BEGIN Information shown

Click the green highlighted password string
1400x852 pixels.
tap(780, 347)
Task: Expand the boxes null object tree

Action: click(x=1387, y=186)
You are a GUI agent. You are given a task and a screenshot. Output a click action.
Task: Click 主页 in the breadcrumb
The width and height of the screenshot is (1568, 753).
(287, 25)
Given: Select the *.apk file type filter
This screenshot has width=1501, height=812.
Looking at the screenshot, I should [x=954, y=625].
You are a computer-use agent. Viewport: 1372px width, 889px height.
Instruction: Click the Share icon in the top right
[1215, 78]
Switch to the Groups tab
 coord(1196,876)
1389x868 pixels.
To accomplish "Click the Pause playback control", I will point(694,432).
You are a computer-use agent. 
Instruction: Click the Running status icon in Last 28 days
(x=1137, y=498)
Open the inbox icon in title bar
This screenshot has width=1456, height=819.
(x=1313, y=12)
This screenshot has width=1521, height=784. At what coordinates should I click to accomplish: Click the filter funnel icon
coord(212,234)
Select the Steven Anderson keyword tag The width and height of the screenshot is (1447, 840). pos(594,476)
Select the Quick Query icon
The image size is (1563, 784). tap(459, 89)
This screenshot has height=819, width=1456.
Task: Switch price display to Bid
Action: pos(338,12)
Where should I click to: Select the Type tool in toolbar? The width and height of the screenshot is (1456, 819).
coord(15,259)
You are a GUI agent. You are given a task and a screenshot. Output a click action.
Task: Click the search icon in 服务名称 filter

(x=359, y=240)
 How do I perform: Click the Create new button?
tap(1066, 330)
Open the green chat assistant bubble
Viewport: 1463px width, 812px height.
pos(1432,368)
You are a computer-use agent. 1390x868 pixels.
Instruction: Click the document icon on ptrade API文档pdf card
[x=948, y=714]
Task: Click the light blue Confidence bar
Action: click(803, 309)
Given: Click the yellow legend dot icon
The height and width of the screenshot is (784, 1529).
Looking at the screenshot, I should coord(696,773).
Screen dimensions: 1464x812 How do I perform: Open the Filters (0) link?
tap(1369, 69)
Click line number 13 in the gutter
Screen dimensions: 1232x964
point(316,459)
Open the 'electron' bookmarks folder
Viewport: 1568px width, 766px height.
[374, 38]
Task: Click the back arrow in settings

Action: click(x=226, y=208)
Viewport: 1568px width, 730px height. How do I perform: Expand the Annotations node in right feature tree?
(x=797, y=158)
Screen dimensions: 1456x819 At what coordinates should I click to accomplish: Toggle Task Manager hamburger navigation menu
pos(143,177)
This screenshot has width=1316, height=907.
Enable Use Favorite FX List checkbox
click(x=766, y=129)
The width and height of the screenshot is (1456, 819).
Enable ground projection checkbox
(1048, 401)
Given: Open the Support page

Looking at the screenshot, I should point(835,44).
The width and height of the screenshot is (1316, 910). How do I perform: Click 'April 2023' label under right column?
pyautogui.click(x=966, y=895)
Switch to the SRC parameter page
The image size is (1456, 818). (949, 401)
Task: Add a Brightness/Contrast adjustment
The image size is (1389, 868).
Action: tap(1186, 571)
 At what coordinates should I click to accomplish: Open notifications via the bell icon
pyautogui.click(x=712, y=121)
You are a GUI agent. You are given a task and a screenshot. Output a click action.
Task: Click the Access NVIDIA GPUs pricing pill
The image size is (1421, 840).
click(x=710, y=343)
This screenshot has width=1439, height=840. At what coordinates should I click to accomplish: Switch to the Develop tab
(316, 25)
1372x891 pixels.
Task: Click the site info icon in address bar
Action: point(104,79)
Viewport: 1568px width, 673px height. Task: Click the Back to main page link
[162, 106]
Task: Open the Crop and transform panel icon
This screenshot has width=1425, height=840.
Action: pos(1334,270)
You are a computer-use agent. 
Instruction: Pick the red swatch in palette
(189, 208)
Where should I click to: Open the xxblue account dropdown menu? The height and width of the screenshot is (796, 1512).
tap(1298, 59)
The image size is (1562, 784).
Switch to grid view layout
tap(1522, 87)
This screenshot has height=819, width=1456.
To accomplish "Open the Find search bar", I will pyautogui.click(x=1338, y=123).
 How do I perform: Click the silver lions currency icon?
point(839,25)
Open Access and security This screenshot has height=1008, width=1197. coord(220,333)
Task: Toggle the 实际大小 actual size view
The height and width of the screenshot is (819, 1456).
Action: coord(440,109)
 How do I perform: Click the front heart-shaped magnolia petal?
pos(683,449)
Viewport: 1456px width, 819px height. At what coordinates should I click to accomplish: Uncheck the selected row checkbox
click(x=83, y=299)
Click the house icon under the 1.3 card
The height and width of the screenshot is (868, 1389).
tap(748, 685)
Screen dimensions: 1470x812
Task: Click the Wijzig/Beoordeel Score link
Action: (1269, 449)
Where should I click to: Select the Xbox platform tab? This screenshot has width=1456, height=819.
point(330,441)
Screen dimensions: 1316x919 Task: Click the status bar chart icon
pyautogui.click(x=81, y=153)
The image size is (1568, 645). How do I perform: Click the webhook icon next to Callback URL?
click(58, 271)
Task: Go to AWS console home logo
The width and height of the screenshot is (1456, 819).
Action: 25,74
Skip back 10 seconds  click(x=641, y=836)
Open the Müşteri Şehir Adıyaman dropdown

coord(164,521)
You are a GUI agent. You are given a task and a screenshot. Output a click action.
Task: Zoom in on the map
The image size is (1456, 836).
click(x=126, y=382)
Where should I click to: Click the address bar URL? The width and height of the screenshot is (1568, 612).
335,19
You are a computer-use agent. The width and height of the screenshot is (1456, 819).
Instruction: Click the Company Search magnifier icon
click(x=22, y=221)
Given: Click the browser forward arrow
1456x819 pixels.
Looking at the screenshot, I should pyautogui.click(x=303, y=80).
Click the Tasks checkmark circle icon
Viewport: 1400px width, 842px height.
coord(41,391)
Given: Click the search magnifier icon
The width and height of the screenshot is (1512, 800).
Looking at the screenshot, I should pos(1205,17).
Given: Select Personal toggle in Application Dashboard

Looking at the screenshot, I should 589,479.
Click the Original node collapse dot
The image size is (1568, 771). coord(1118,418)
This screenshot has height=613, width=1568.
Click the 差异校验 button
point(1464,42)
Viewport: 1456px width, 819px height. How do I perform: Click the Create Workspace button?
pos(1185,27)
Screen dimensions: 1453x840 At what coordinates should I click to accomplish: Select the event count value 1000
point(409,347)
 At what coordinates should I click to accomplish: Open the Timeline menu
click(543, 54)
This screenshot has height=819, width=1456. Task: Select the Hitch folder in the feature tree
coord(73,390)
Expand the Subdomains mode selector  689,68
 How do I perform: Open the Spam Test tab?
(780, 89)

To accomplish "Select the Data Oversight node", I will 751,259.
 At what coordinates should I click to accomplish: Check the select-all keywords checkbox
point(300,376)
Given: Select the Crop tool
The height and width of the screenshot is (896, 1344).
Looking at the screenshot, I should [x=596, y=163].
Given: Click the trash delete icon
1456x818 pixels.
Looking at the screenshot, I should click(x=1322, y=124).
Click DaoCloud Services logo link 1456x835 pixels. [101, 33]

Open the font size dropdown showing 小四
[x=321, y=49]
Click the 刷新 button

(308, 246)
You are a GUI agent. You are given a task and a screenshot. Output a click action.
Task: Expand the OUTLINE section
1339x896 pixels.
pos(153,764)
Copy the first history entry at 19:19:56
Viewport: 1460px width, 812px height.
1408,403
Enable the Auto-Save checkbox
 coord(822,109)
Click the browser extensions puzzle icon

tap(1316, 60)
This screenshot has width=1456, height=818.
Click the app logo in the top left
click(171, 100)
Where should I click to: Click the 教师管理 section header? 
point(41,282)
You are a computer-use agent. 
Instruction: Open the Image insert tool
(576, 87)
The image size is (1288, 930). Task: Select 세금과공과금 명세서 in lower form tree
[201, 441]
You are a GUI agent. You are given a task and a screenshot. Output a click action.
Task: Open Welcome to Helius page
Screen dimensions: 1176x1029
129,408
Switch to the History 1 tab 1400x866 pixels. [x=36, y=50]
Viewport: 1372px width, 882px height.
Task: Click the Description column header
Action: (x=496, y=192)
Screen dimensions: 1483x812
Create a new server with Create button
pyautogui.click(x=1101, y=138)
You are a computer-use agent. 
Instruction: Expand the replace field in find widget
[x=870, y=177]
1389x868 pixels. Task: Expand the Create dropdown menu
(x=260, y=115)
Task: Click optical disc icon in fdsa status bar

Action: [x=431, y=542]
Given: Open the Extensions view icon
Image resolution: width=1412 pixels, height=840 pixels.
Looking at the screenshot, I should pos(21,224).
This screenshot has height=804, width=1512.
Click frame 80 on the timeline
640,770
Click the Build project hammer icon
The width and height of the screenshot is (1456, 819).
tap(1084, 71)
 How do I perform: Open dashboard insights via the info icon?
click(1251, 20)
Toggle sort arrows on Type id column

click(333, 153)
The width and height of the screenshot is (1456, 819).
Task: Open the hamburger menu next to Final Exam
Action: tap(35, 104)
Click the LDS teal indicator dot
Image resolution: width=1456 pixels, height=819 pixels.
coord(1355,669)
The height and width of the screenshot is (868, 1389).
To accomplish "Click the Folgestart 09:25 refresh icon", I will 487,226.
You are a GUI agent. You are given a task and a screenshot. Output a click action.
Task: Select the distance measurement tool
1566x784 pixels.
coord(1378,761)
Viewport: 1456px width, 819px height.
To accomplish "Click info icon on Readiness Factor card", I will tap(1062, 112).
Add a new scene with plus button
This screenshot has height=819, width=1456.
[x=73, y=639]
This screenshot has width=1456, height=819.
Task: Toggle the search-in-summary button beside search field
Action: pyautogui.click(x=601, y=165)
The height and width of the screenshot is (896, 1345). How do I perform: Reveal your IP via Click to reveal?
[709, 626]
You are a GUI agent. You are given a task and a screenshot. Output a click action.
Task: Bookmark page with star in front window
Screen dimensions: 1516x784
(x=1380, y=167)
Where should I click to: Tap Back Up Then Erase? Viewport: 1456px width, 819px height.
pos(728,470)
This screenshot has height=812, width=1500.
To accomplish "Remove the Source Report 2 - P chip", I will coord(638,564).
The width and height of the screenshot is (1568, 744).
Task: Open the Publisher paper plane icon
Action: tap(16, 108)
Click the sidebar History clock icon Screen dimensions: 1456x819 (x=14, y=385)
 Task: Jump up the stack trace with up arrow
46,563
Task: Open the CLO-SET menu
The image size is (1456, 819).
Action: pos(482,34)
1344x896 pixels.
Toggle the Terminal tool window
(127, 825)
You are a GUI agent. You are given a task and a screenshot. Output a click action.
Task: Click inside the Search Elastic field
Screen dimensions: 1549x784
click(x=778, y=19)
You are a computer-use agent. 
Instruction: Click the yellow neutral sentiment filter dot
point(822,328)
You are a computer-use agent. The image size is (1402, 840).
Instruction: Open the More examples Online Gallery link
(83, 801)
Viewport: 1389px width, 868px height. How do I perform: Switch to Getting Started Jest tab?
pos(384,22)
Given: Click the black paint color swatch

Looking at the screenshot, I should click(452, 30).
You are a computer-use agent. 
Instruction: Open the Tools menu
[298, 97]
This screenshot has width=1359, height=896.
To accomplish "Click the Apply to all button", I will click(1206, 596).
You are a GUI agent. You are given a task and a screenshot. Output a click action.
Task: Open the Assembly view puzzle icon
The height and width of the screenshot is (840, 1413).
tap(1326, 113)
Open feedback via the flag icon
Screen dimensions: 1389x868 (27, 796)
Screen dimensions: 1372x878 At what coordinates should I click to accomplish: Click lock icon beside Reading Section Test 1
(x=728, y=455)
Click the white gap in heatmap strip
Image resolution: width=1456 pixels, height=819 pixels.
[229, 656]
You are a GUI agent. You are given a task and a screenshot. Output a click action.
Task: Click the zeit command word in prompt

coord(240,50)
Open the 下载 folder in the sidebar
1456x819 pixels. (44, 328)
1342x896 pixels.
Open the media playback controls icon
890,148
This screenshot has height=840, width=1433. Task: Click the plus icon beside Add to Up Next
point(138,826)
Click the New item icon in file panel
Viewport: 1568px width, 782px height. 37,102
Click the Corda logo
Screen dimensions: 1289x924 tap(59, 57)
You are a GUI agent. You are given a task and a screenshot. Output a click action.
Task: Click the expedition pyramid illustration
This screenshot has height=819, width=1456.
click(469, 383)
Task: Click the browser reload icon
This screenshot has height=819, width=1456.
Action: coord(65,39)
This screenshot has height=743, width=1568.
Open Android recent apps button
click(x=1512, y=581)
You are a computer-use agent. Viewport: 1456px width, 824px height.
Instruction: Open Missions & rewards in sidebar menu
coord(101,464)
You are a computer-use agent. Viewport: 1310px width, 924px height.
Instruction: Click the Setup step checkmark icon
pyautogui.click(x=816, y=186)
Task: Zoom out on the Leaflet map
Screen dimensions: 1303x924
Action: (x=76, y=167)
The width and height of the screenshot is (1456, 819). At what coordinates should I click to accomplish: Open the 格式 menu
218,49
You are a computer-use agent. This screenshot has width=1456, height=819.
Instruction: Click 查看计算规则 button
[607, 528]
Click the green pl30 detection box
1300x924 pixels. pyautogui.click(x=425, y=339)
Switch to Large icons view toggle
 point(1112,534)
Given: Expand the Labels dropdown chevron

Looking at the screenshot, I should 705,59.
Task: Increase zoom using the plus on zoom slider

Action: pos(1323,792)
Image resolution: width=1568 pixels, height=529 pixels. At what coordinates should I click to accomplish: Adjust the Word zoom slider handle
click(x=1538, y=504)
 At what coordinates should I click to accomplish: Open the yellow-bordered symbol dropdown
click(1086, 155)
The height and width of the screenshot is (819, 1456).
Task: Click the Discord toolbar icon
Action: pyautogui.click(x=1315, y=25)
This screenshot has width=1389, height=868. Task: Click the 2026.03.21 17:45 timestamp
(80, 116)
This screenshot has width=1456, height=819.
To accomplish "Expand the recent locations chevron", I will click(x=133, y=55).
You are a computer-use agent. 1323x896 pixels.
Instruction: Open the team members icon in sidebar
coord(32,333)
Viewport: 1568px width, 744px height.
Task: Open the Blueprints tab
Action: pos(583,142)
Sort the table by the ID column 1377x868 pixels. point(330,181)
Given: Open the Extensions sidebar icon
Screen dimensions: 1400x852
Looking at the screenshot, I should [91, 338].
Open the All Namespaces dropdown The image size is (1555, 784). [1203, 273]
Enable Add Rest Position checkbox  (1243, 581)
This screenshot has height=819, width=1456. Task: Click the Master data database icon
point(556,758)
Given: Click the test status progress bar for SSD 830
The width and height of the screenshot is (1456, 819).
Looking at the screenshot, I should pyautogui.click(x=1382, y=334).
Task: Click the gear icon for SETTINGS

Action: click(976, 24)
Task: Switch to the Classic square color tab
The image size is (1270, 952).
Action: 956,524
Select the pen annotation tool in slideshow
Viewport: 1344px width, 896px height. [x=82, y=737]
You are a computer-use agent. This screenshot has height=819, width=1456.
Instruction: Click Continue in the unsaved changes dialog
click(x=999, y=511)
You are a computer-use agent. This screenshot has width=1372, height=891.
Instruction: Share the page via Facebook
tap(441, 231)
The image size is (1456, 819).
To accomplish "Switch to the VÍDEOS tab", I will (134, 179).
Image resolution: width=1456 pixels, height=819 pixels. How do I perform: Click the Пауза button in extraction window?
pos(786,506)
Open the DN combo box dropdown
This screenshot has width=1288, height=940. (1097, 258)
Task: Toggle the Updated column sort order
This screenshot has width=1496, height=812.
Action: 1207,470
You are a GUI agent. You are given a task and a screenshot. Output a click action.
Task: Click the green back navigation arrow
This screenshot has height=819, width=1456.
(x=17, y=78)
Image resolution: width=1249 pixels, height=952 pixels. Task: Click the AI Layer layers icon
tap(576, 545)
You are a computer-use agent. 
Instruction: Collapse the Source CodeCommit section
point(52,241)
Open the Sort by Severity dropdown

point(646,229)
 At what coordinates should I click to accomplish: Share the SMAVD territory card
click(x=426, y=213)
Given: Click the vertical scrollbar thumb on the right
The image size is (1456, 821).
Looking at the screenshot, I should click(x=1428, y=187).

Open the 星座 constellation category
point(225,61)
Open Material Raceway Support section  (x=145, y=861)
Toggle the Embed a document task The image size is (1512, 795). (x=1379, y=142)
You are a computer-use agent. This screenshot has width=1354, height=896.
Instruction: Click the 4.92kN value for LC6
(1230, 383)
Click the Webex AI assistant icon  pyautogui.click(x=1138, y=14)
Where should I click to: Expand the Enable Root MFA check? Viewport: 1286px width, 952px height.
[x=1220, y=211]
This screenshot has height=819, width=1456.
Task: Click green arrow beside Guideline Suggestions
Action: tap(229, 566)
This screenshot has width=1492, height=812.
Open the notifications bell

END Information shown

Prompt:
Look through the records and copy down every line that holds "Crop".

Response:
Task: Open the Crop and transform panel icon
Given: Select the Crop tool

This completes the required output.